* BEGIN Data shown *

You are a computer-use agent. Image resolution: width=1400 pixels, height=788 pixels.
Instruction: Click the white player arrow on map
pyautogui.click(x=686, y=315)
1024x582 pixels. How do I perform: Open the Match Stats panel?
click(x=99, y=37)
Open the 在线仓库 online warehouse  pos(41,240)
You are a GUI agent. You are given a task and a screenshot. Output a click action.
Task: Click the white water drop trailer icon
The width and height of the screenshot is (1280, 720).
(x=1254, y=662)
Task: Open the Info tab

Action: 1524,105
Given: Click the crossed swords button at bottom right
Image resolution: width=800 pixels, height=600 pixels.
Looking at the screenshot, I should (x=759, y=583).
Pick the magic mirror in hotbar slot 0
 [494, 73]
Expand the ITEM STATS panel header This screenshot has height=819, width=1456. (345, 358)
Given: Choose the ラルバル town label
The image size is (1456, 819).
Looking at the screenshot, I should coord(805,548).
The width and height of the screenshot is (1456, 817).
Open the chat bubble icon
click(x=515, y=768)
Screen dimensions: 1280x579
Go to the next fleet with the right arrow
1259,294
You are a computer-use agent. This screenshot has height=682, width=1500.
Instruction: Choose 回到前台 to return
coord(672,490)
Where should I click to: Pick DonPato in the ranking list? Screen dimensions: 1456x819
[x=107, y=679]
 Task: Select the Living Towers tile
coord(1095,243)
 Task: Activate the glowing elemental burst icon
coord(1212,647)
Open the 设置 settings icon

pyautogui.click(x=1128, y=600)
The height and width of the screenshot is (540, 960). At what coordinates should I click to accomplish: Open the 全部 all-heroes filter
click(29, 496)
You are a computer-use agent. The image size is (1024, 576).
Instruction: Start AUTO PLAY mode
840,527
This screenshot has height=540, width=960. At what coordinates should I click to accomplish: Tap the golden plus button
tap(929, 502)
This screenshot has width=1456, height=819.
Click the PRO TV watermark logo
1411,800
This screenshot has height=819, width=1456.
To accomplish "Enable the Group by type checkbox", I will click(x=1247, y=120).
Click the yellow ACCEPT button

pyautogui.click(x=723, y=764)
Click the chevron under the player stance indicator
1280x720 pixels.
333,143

* END Data shown *

Please rewrite all of the items above, replacing "Instruction" with "Goal" and leaving everything else unchanged.

You are a computer-use agent. Image resolution: width=1400 pixels, height=788 pixels.
Goal: Click the white player arrow on map
pyautogui.click(x=686, y=315)
1024x582 pixels. How do I perform: Open the Match Stats panel?
click(x=99, y=37)
Open the 在线仓库 online warehouse  pos(41,240)
You are a GUI agent. You are given a task and a screenshot. Output a click action.
Task: Click the white water drop trailer icon
The width and height of the screenshot is (1280, 720).
(x=1254, y=662)
Task: Open the Info tab

Action: 1524,105
Given: Click the crossed swords button at bottom right
Image resolution: width=800 pixels, height=600 pixels.
Looking at the screenshot, I should (x=759, y=583).
Pick the magic mirror in hotbar slot 0
 [494, 73]
Expand the ITEM STATS panel header This screenshot has height=819, width=1456. (345, 358)
Given: Choose the ラルバル town label
The image size is (1456, 819).
Looking at the screenshot, I should coord(805,548).
The width and height of the screenshot is (1456, 817).
Open the chat bubble icon
click(x=515, y=768)
Screen dimensions: 1280x579
Go to the next fleet with the right arrow
1259,294
You are a computer-use agent. This screenshot has height=682, width=1500.
Goal: Choose 回到前台 to return
coord(672,490)
Where should I click to: Pick DonPato in the ranking list? Screen dimensions: 1456x819
[x=107, y=679]
 Task: Select the Living Towers tile
coord(1095,243)
 Task: Activate the glowing elemental burst icon
coord(1212,647)
Open the 设置 settings icon

pyautogui.click(x=1128, y=600)
The height and width of the screenshot is (540, 960). At what coordinates should I click to accomplish: Open the 全部 all-heroes filter
click(29, 496)
You are a computer-use agent. The image size is (1024, 576).
Goal: Start AUTO PLAY mode
840,527
This screenshot has height=540, width=960. At what coordinates should I click to accomplish: Tap the golden plus button
tap(929, 502)
This screenshot has width=1456, height=819.
Click the PRO TV watermark logo
1411,800
This screenshot has height=819, width=1456.
To accomplish "Enable the Group by type checkbox", I will click(x=1247, y=120).
Click the yellow ACCEPT button

pyautogui.click(x=723, y=764)
Click the chevron under the player stance indicator
1280x720 pixels.
333,143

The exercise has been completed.